Conhecido como o ‘Boi de Parintins’, bumbá azul e branco também traz heranças do quilombo urbano manauara
Um dos berços culturais do Amazonas, a Praça 14 de Novembro é um dos bairros mais diversos de Manaus. A um dia de viagem de barco dali, outro polo que emana cultura está no bairro da Francesa, em Parintins. Apesar da distância, os dois lugares são mais próximos do que se pode imaginar: ambos são o local de nascimento do boi-bumbá Caprichoso.
Parece confuso e realmente é, mas há anos se discute se o Touro Negro realmente é de Parintins ou se nasceu em Manaus e de alguma forma chegou à Ilha Tupinambarana.
Com as cores azul e branco, o boi Caprichoso é um dos bumbás que disputa anualmente, ao lado do boi Garantido, o tradicional Festival Folclórico de Parintins. Um dos “donos” da Ilha, o boi de pano empresta a cor azul para metade de Parintins. Mas e quando o boi começou?
Diretamente de Parintins, quem conta uma das versões para esta história é o historiador Raimundo Dejard Vieira. “O boi Caprichoso existia em Parintis, pelos relatos que nós temos até agora, desde 1913”, explica.
Dejard ressalta que, no início, a brincadeira de boi era mais singela e por isso, não há muito registro formal da história dos bumbás. “Essa memória que fica muito no registro oral e as contradições que isso traz só fortalecem a rivalidade entre os bois”, destaca.
O compositor parintinense Simão Assayag lembra a influência da cultura nordestina, em especial a cearense, nos bois de Parintins. “No começo do século passado, vieram muitos nordestinos pra cá e eles trouxeram também seus folguedos, suas brincadeiras. E começaram a brincar de boi aqui”, relata.

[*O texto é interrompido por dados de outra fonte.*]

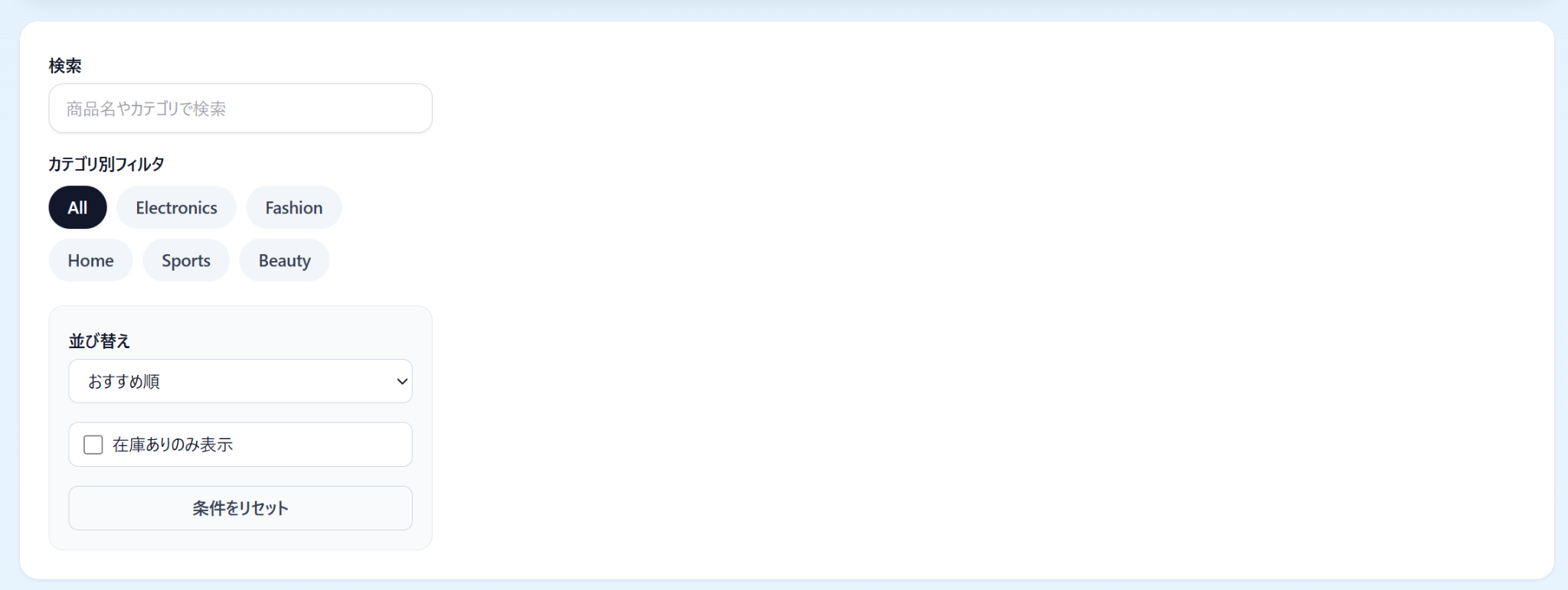Select the Home category chip
This screenshot has height=590, width=1568.
pos(90,260)
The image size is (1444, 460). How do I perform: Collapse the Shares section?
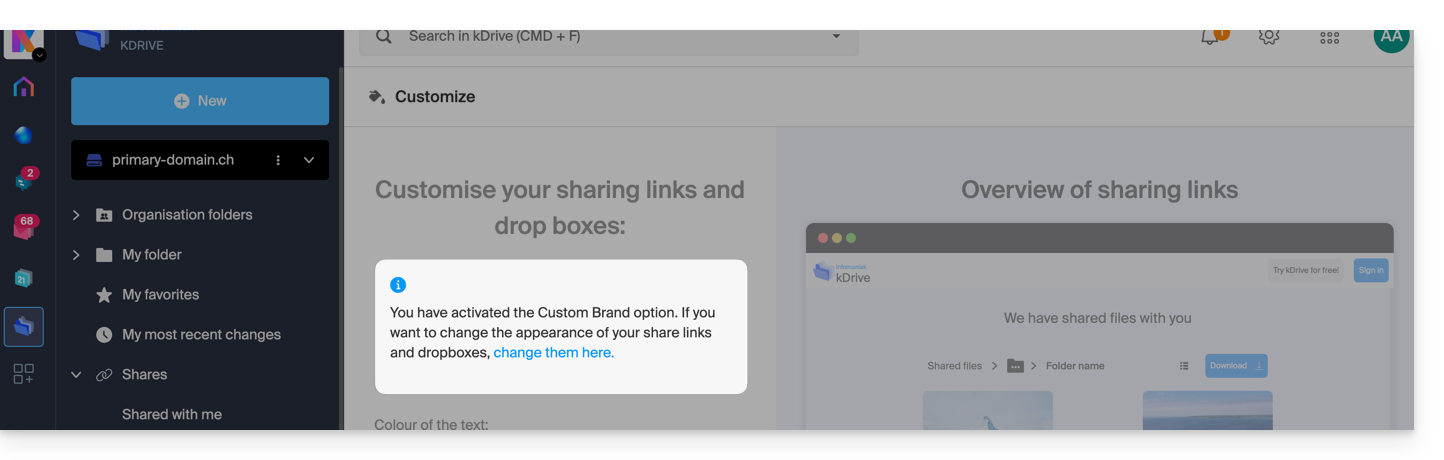tap(76, 375)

A folclorista Odinéa Andrade conta que neste contexto de fim do ciclo da borracha, os irmãos Cid vieram de Crato, no Ceará, para Parintins em busca de uma vida melhor através da borracha.
Boi manauara
Em Manaus, a versão que corre pelas ruas do quilombo do barranco de São Benedito, na Praça 14, contam uma outra versão. Muitos moradores mais antigos contam das festas de boi que aconteciam no quilombo e de um boi em especial que se chamava… Caprichoso!
Um desses moradores, Valentim dos Santos, 87, lembra que a influência para a brincadeira de boi veio de migrantes maranhenses que moravam na Praça 14. “Isso tudo aqui era uma irmandade de maranhenses”, recorda.
Outro morador do quilombo, Heitor Nascimento tem lembranças de infância com o Caprichoso. “Todo mundo queria participar da festa”, lembra. Mas não era como “esse Caprichoso que tá lá em Parintins”, retruca Heitor, relatando que o boi da infância guardava mais semelhanças com bumba-meu-boi do Nordeste.
Outras versões
Raimundinho Dutra, versador tradicional do Caprichoso, escreveu um livro chamado “A verdadeira história do Festival de Parintins”. Na obra, Dutra sustenta que o boi foi fundado por João Roque, Félix e Raimundo Cid, em 20 de outubro de 1913.
Segundo esta versão, o boi recebeu esse nome devido à sugestão do advogado José Furtado Belém, que conhecida um outro boi, de nome Caprichoso, que existia na Praça 14 de Janeiro.
Outra versão que circula pela Ilha atribui ao parintinense Luiz Gonzaga a criação do boi Caprichoso. Em 2013, ano que marcou o centenário de Garantido e Caprichoso, familiares de Gonzaga realizaram protestos pedindo o reconhecimento dele como fundador do boi.
Em entrevistas à época, Maria Inácia Gonzaga, filha de Luiz Gonzaga, afirmou que os irmãos Cid foram na realidade fundadores do Boi Galante, em 1913, enquanto seu pai teria fundado o Caprichoso em 1925.
Seja em Manaus ou em Parintins, fato é que o Touro Negro conquistou uma nação de pessoas apaixonadas e que serão azul e branco até morrer. Para a nossa alegria!